======== Passage provided

Thursday, January 11, 2018

Marin County's Green Pioneers

Marin County's Green Pioneers

In the mid 1930s four Marin women in lives of comfortable circumstance, who did not have to take on the task of saving Marin’s natural resources, did so. Sepha Evers, Caroline Livermore, Portia Forbes and Helen Van Pelt, environmentalists before the term was coined, shook the powers that be to start a movement that eventually saved many of Marin’s open space treasures – and founded an organization that still carries on their activist tradition.
The four women, members of the Marin Garden Club, became alarmed that completion of the Golden Gate Bridge would make Marin an easy car commute from San Francisco and bring an influx that would jeopardize the county’s open hills and valleys.
Calling themselves The Citizens Survey Committee, they raised $2,500 to pay for a planning study that produced Marin County’s first set of planning maps and a report to guide the county’s future growth. Many of the report’s recommendations had to do with the preservation of open space “before it was too late.”

================

● Prompt a:
According to the text about Marin County's green pioneers, how much money did the Citizens Survey Committee raise for its planning study?

======== Records for this task

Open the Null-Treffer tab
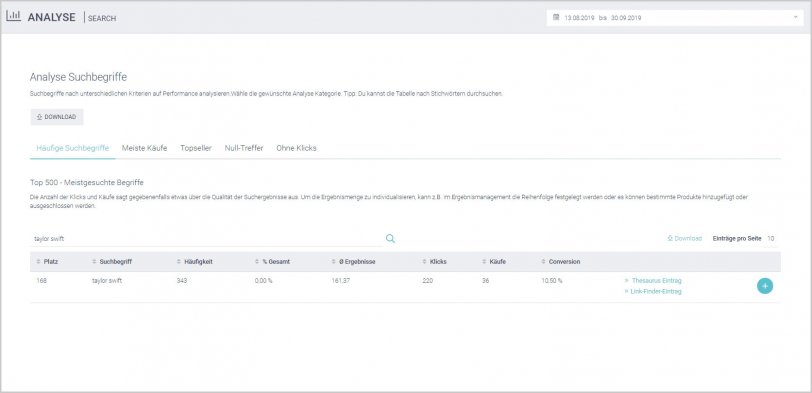Image resolution: width=812 pixels, height=393 pixels. (x=244, y=148)
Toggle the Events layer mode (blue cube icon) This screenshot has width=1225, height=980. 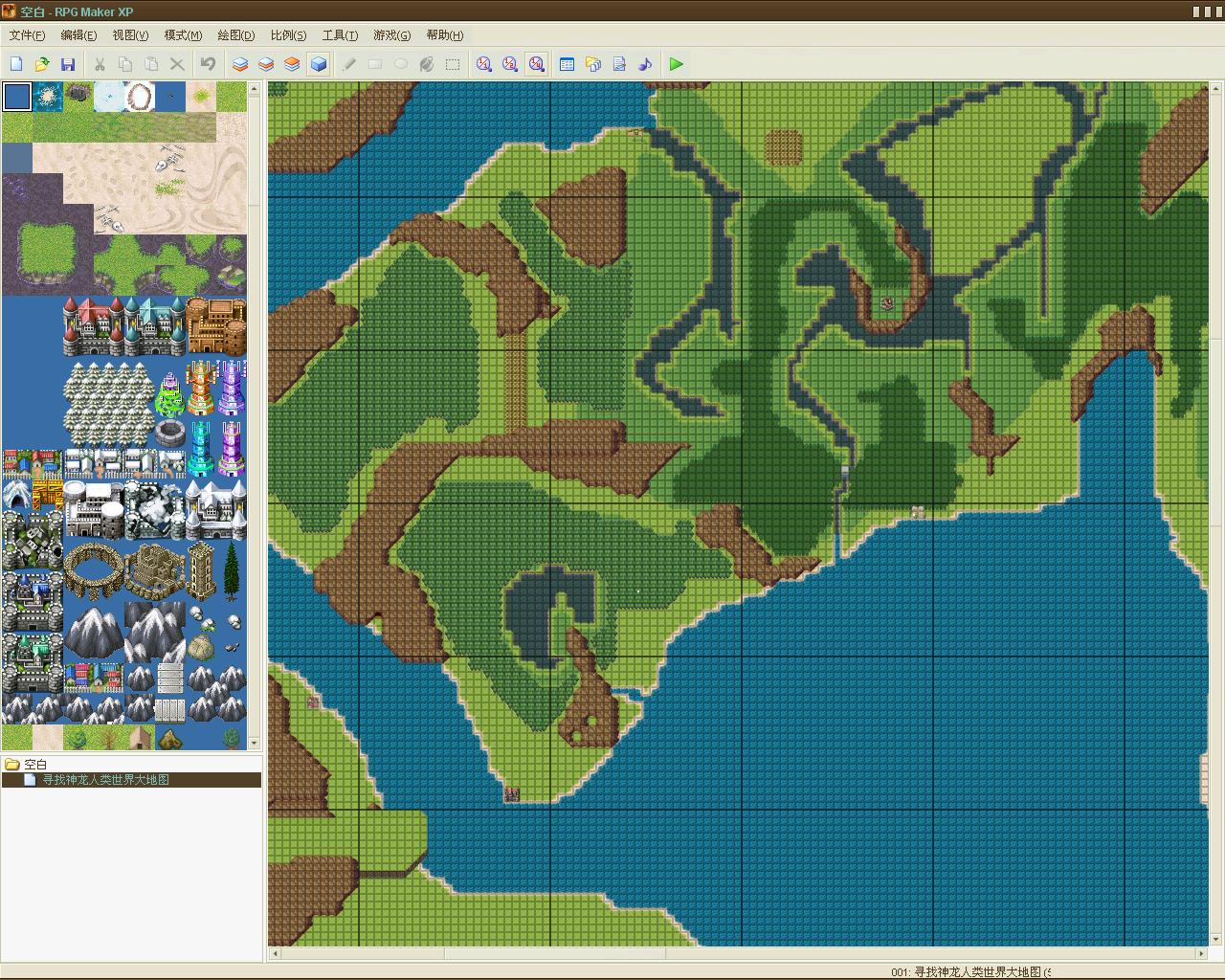click(319, 64)
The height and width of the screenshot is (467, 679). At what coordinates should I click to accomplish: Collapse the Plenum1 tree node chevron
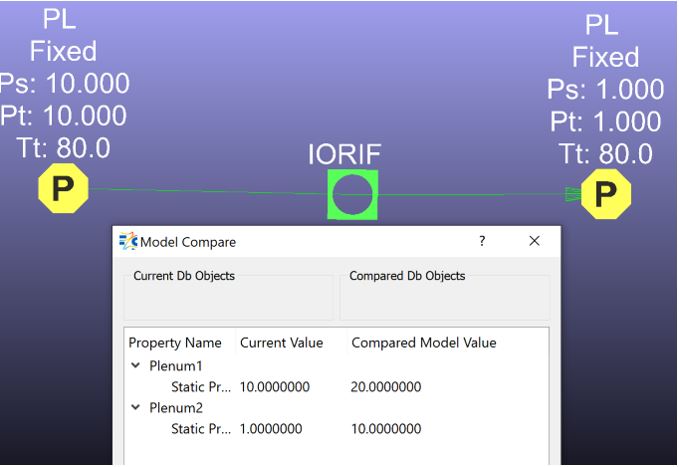[135, 366]
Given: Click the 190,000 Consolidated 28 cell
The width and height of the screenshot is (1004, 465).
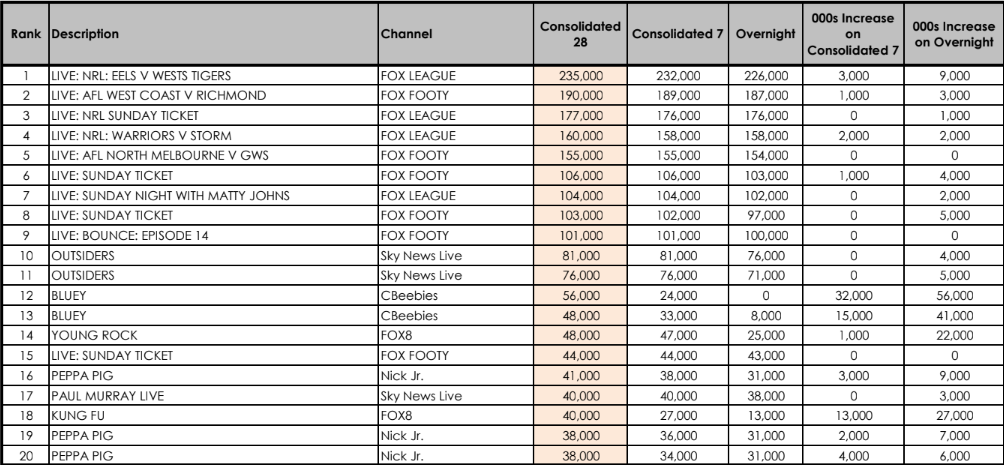Looking at the screenshot, I should [x=580, y=95].
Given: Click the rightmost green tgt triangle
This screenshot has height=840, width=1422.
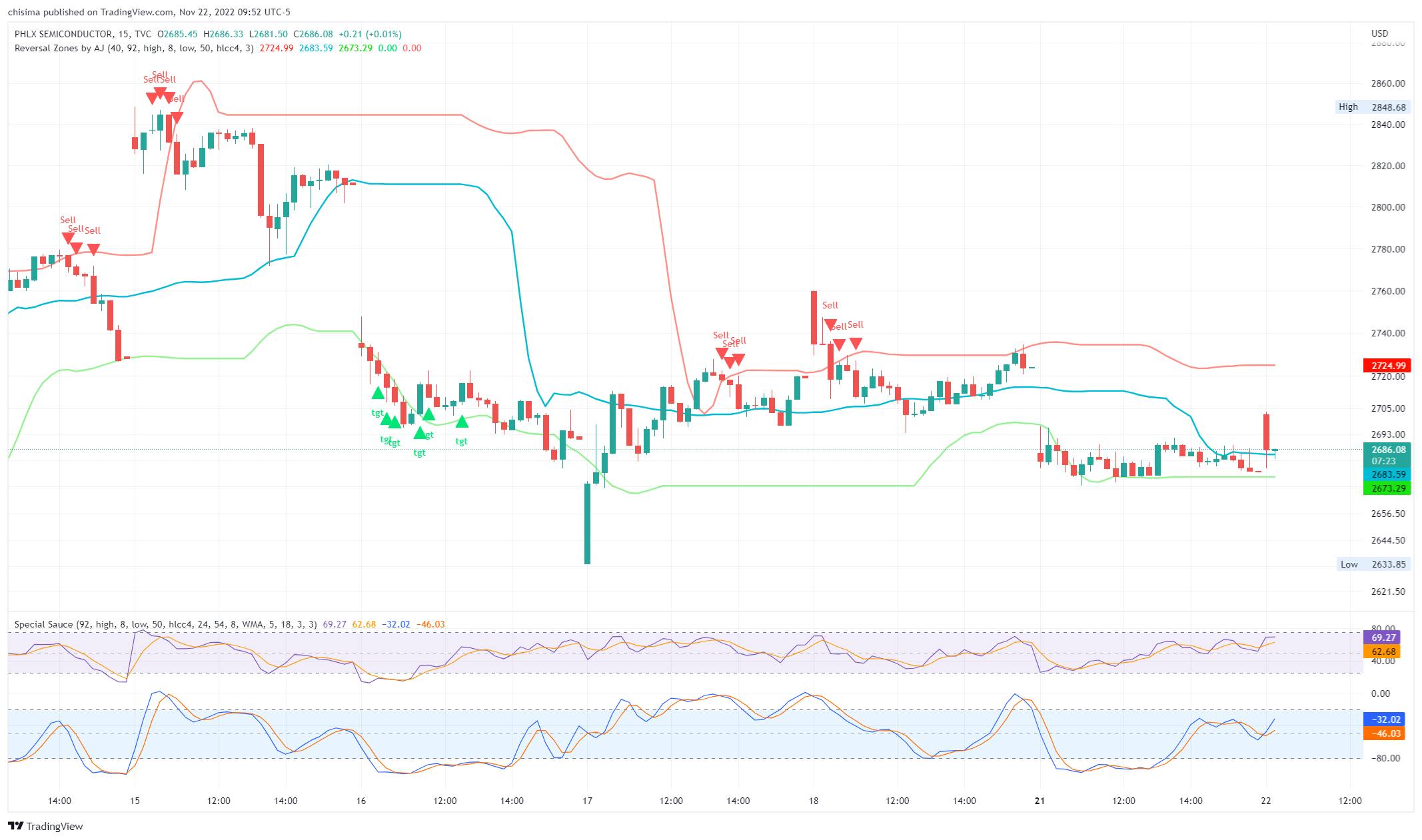Looking at the screenshot, I should [462, 421].
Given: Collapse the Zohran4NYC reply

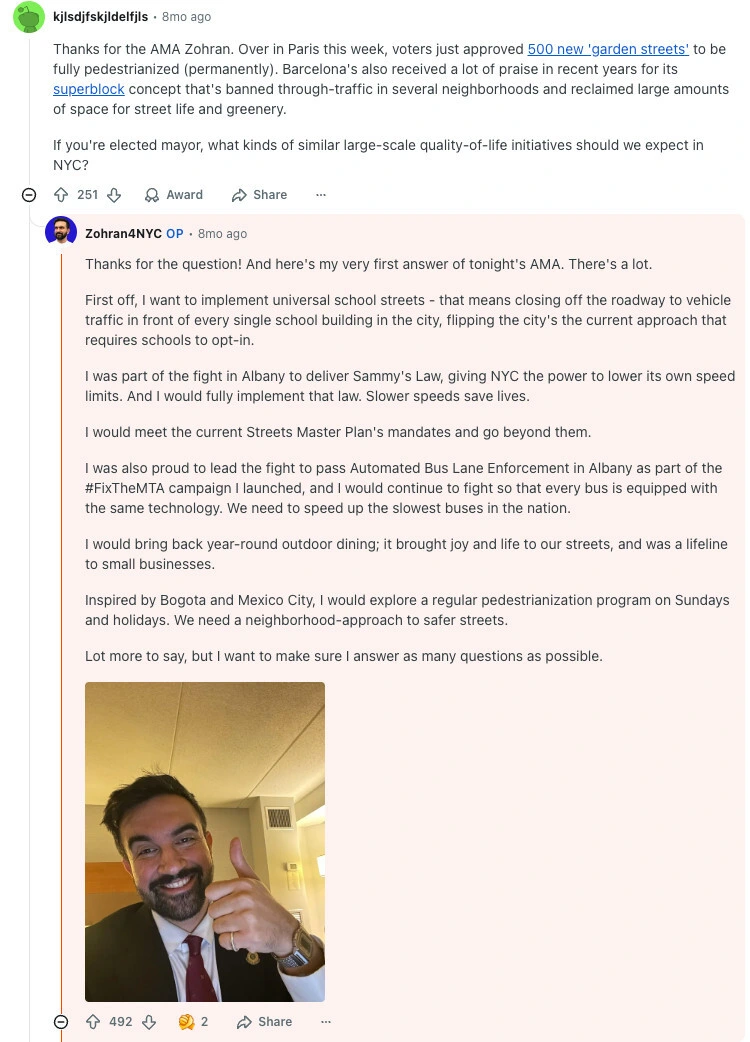Looking at the screenshot, I should pos(61,1022).
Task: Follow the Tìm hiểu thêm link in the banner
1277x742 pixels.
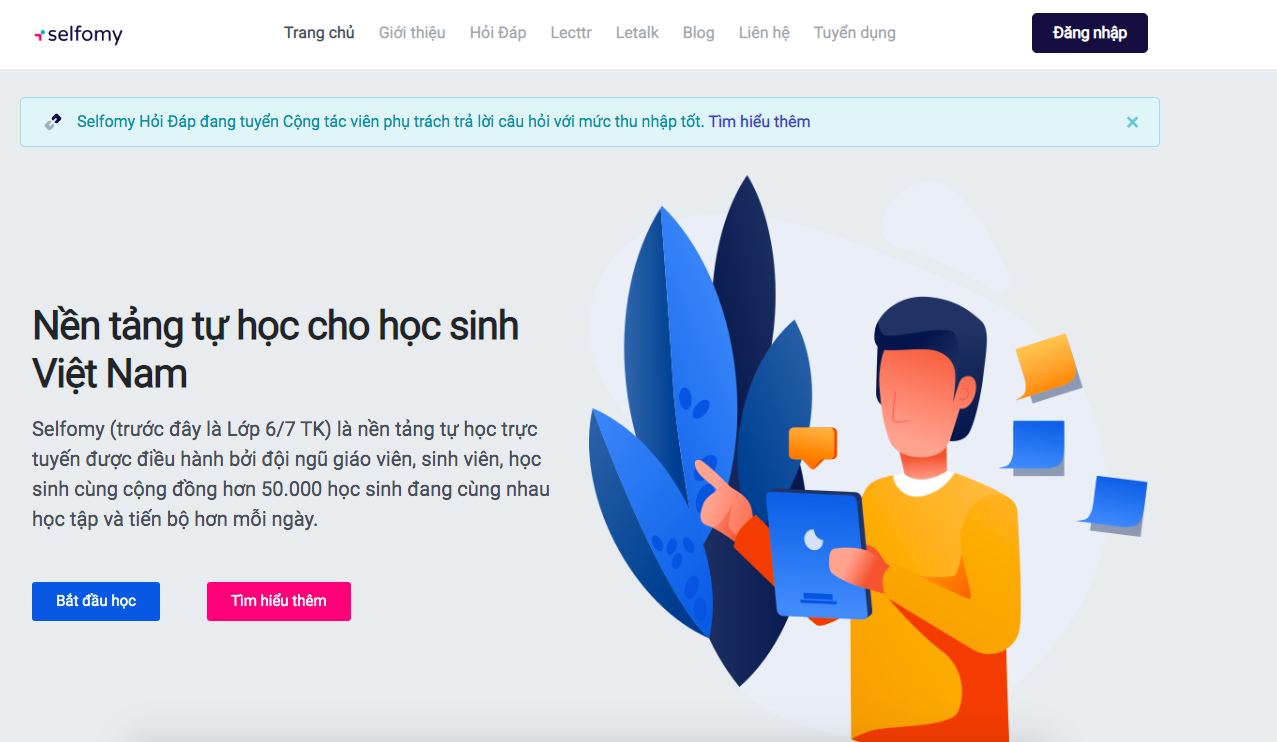Action: pos(760,122)
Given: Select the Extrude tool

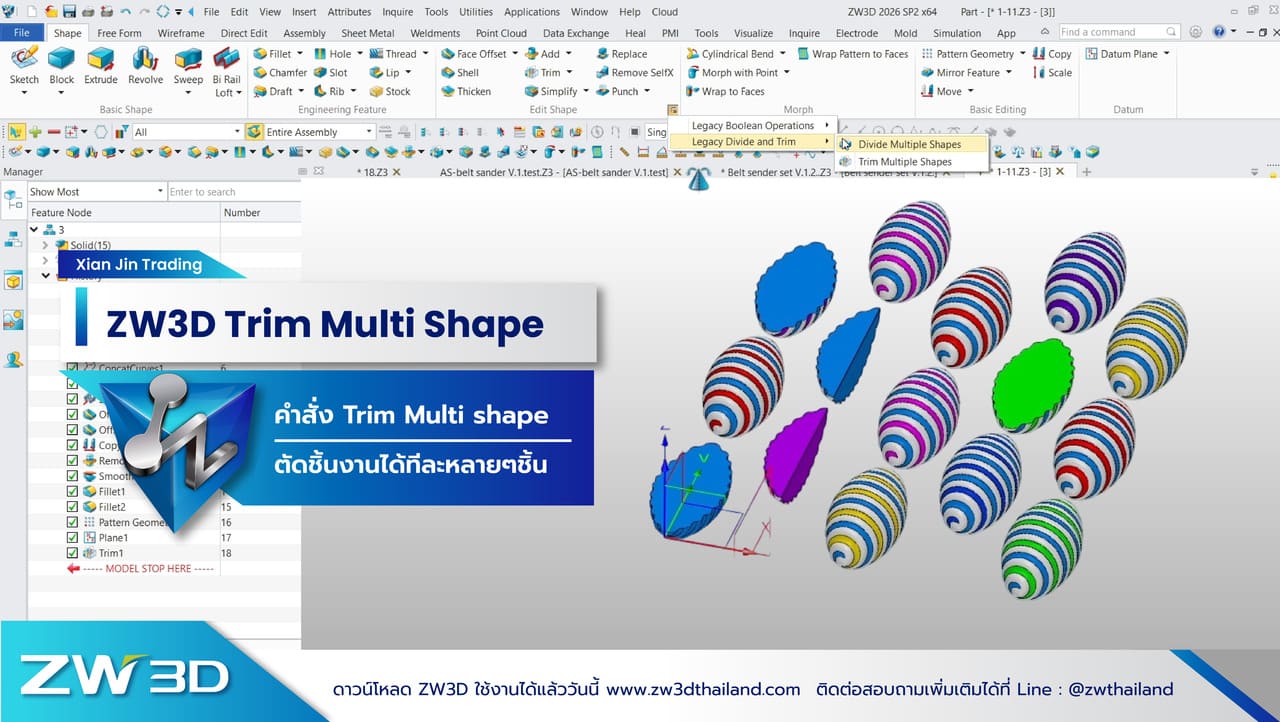Looking at the screenshot, I should [x=101, y=70].

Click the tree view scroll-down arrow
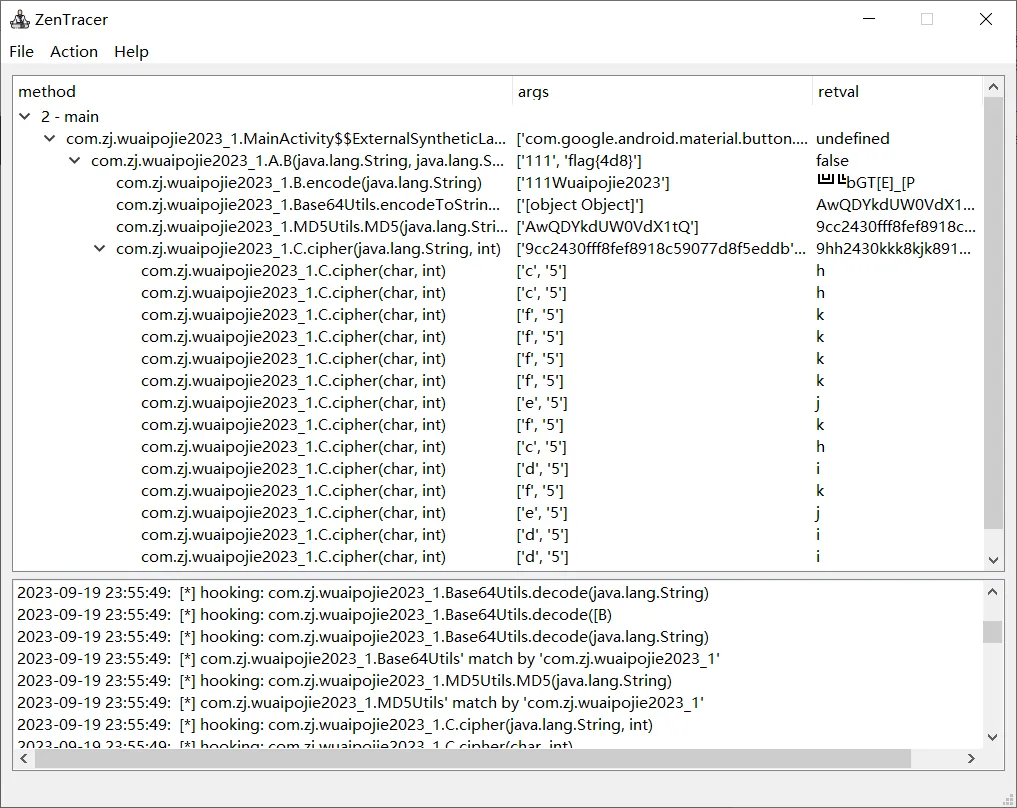[x=993, y=560]
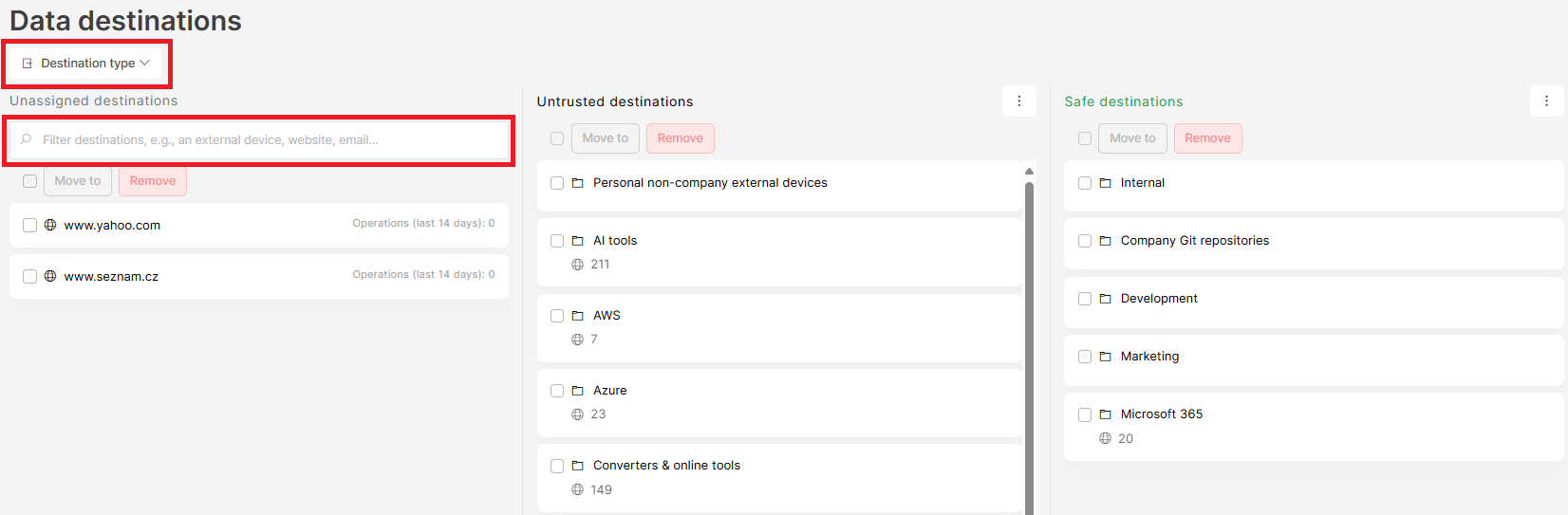
Task: Check the Marketing destination checkbox
Action: point(1085,357)
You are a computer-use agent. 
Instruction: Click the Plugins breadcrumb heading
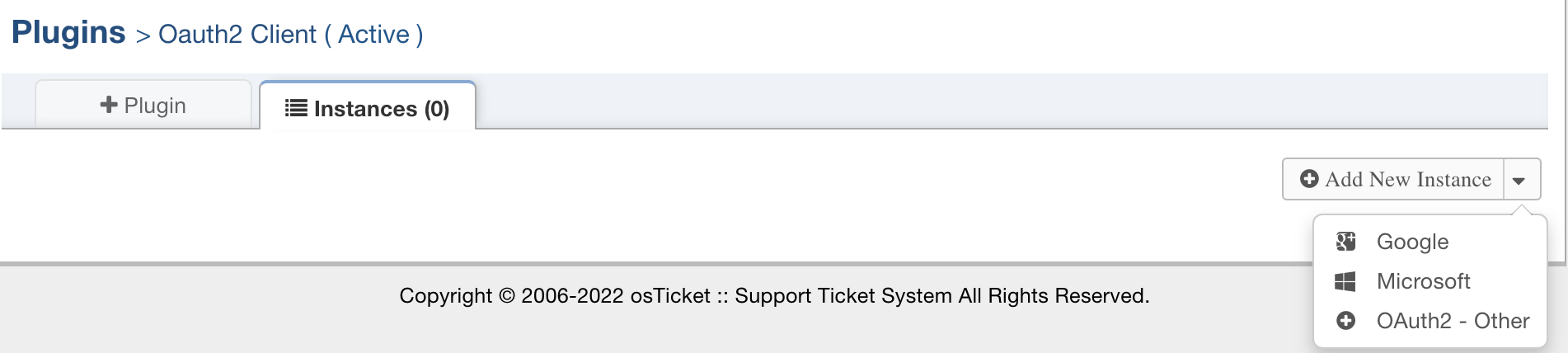(68, 33)
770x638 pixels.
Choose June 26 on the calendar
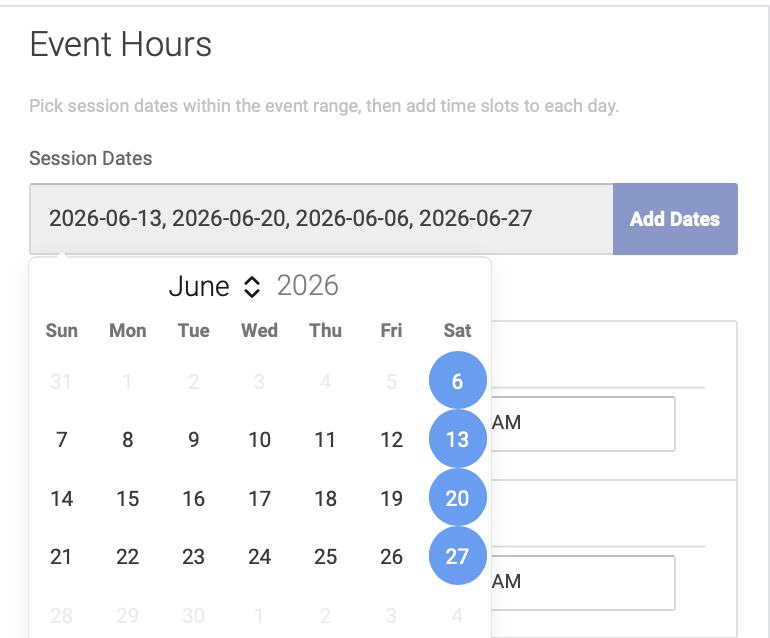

================

● Prompt b:
In the records, starting at the line that contains "Given: Click the rightmost green tgt triangle" and ending at the end of the records, change every "Given" to "Prompt" and keep everything else the same. Leave the pictures out of your answer.

● Final result a:
$2,500

● Final result b:
Prompt: Click the rightmost green tgt triangle
This screenshot has height=840, width=1422.
Looking at the screenshot, I should [462, 421].
Prompt: Collapse the Zohran4NYC reply

Looking at the screenshot, I should pos(61,1022).
Task: Follow the Tìm hiểu thêm link in the banner
1277x742 pixels.
Action: pos(760,122)
Prompt: Select the Extrude tool

Looking at the screenshot, I should [x=101, y=70].

Click the tree view scroll-down arrow
[x=993, y=560]
Task: Check the Marketing destination checkbox
Action: point(1085,357)
You are a computer-use agent. 
Instruction: Click the Plugins breadcrumb heading
(68, 33)
770x638 pixels.
Choose June 26 on the calendar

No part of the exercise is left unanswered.